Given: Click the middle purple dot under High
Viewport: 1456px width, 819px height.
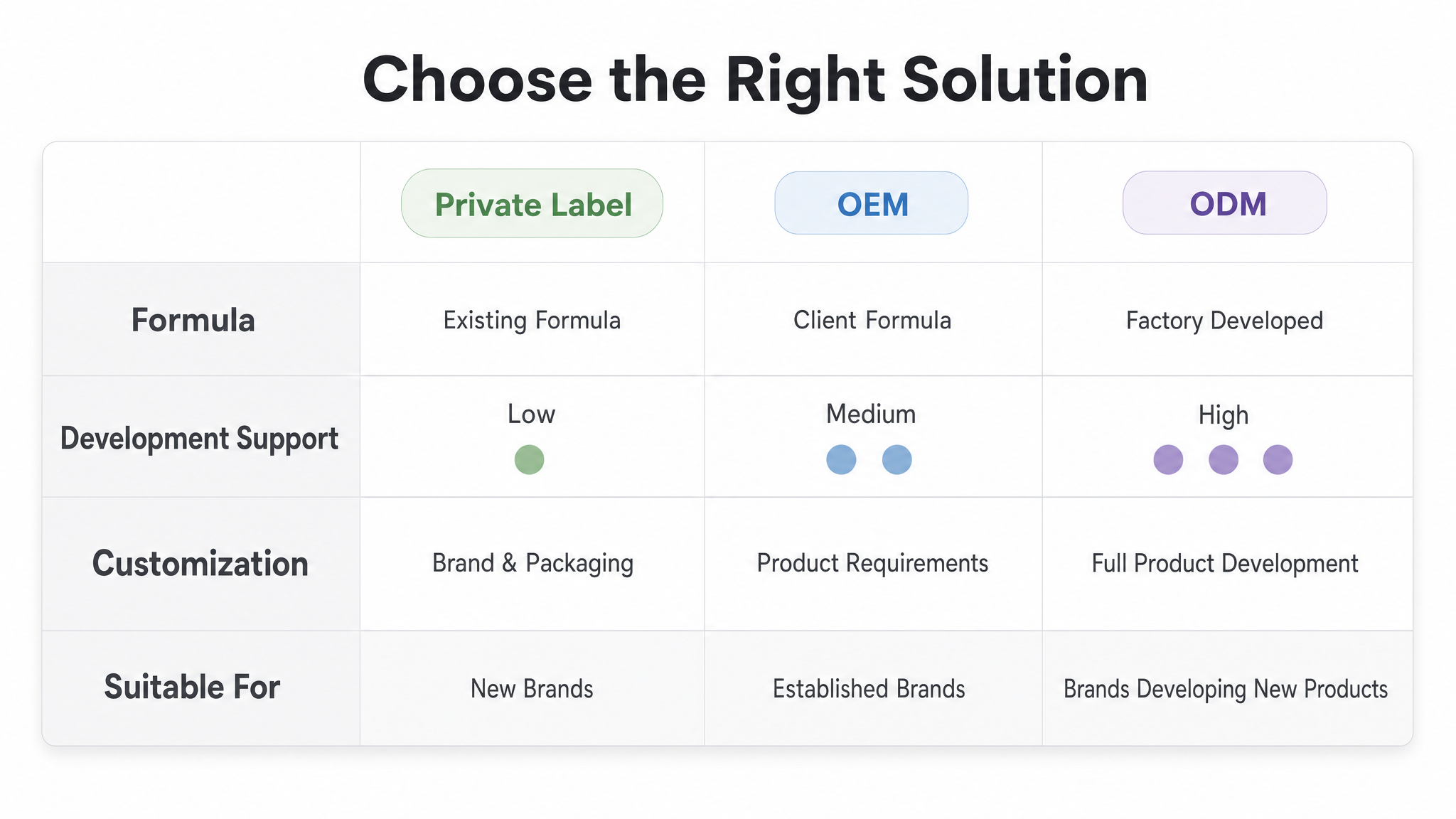Looking at the screenshot, I should click(x=1224, y=459).
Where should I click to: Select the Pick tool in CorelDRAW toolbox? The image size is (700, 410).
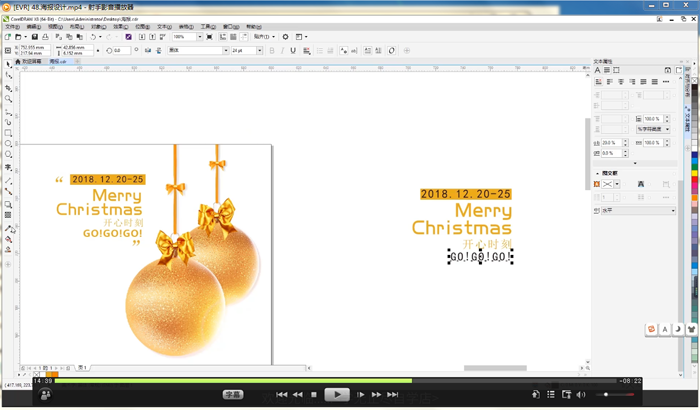9,65
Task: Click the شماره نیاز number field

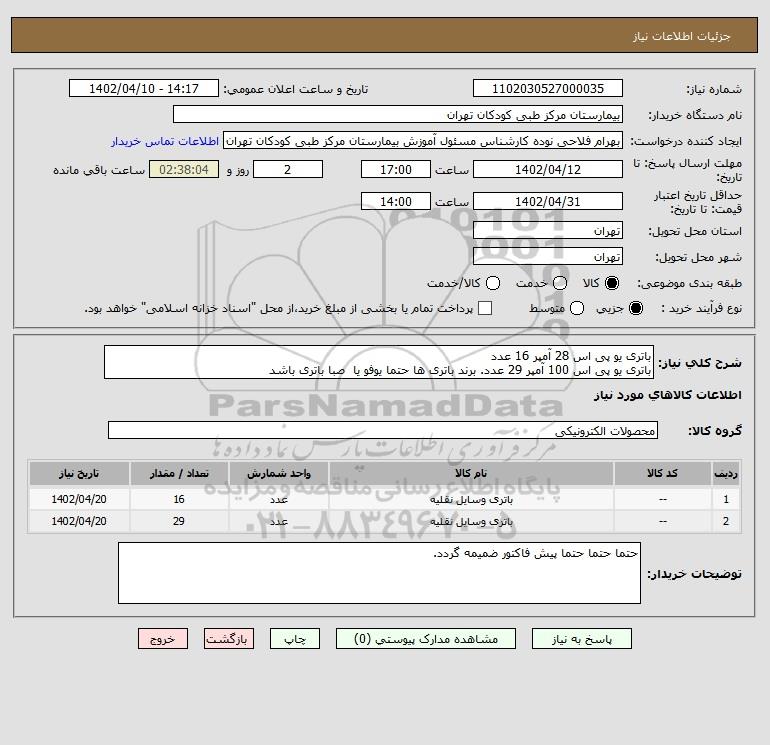Action: (546, 89)
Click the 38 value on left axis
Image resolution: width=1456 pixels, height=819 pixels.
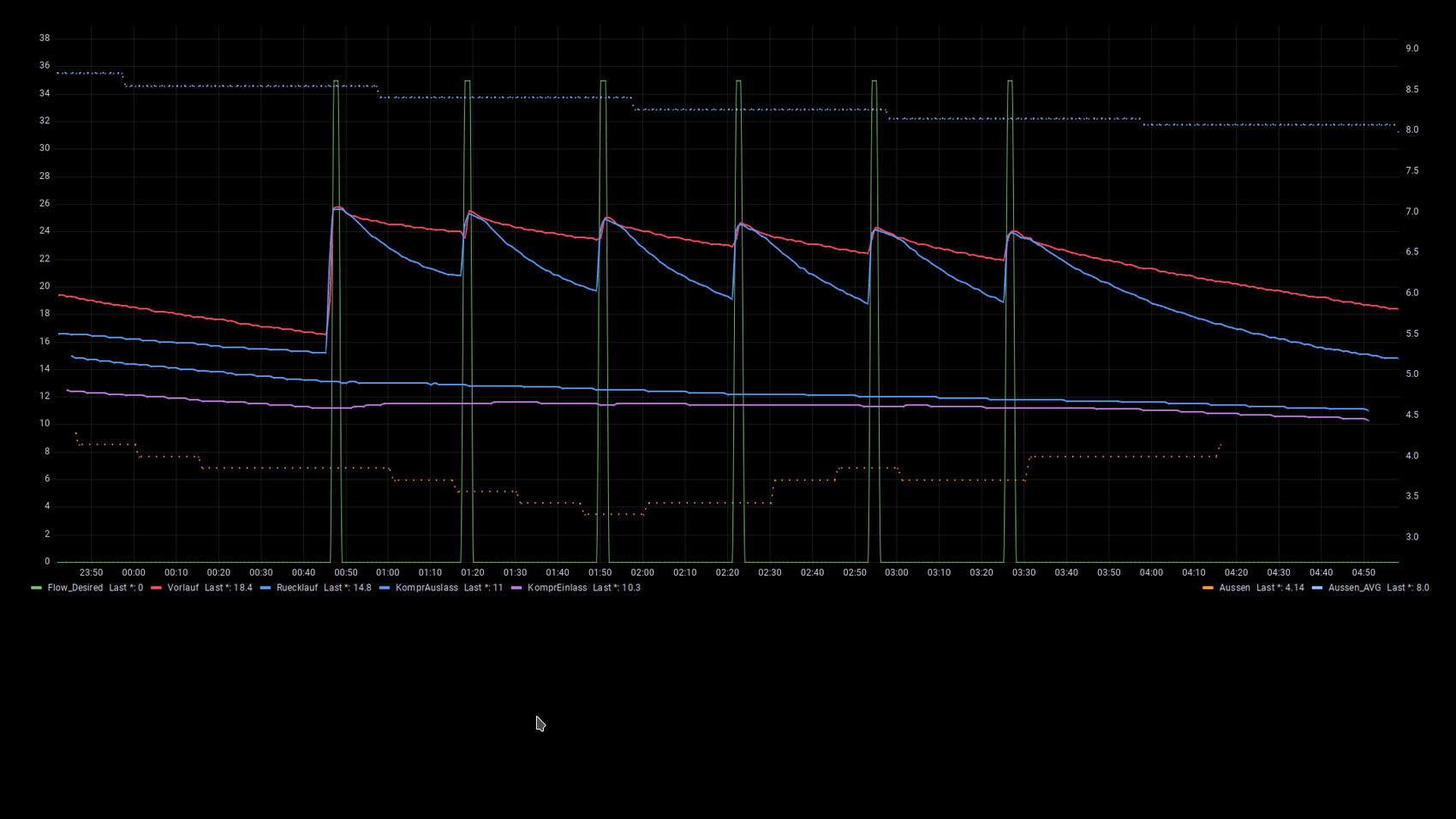click(45, 38)
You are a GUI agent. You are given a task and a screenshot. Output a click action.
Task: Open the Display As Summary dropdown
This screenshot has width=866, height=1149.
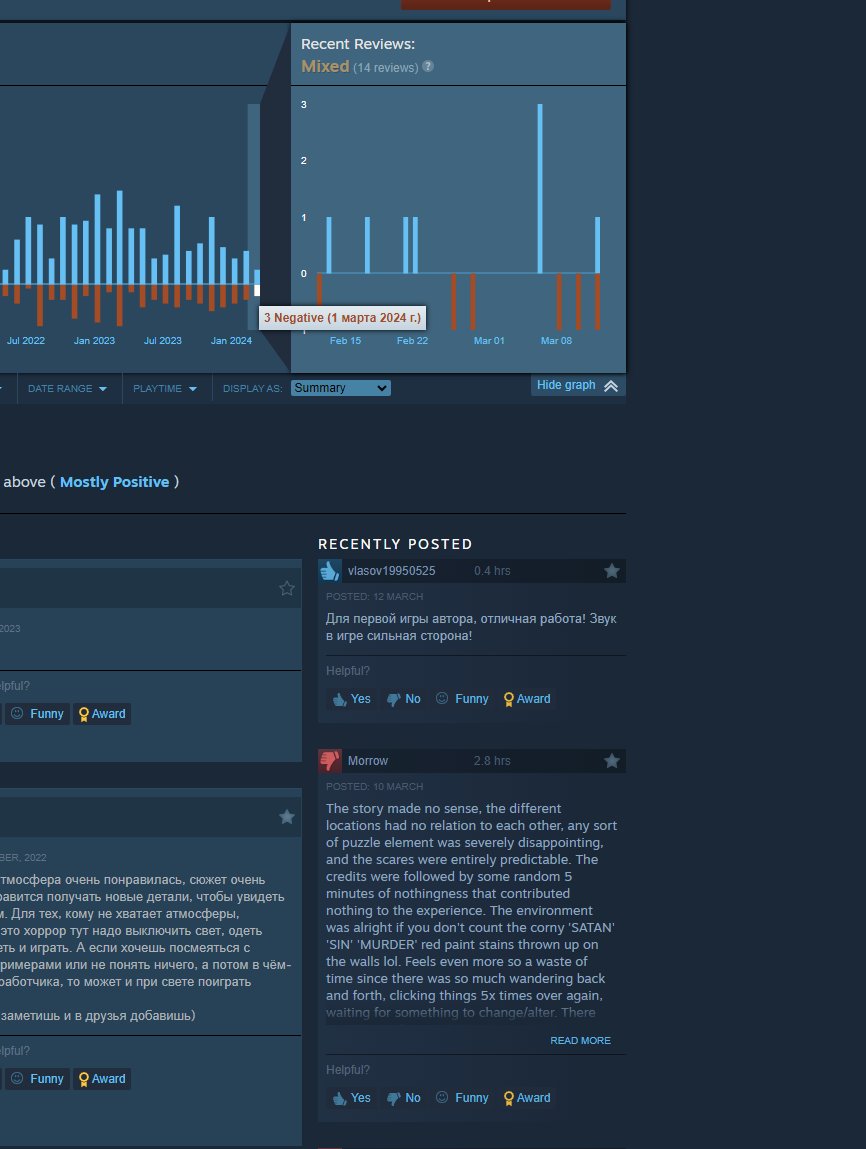click(340, 388)
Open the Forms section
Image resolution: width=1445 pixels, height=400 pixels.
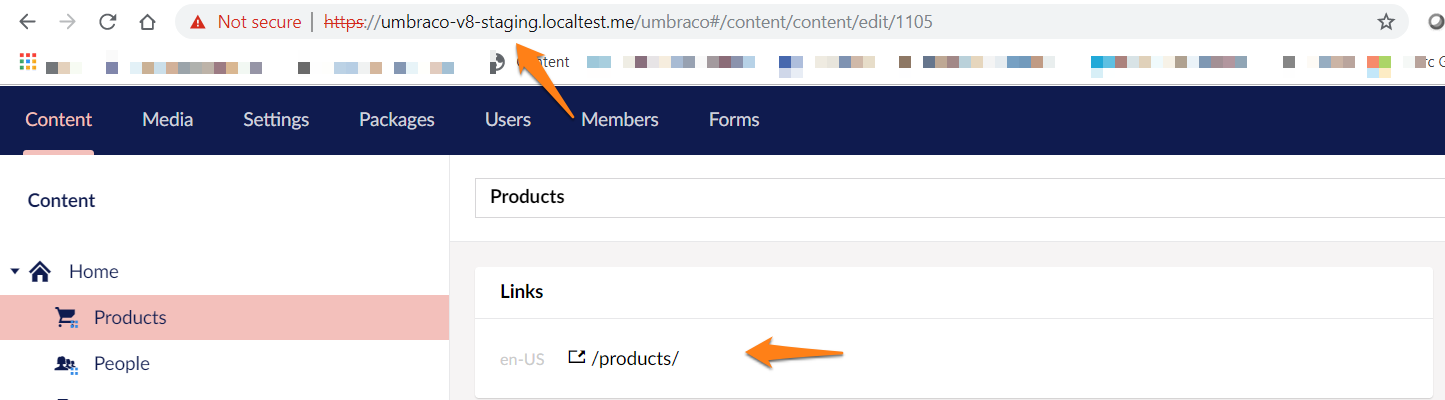click(x=734, y=120)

+++

**ABOUT THIS EXERCISE**
Look over the entries above and count the lines where the word "Open" appears, then report only that count.

**EXERCISE SOLUTION**
2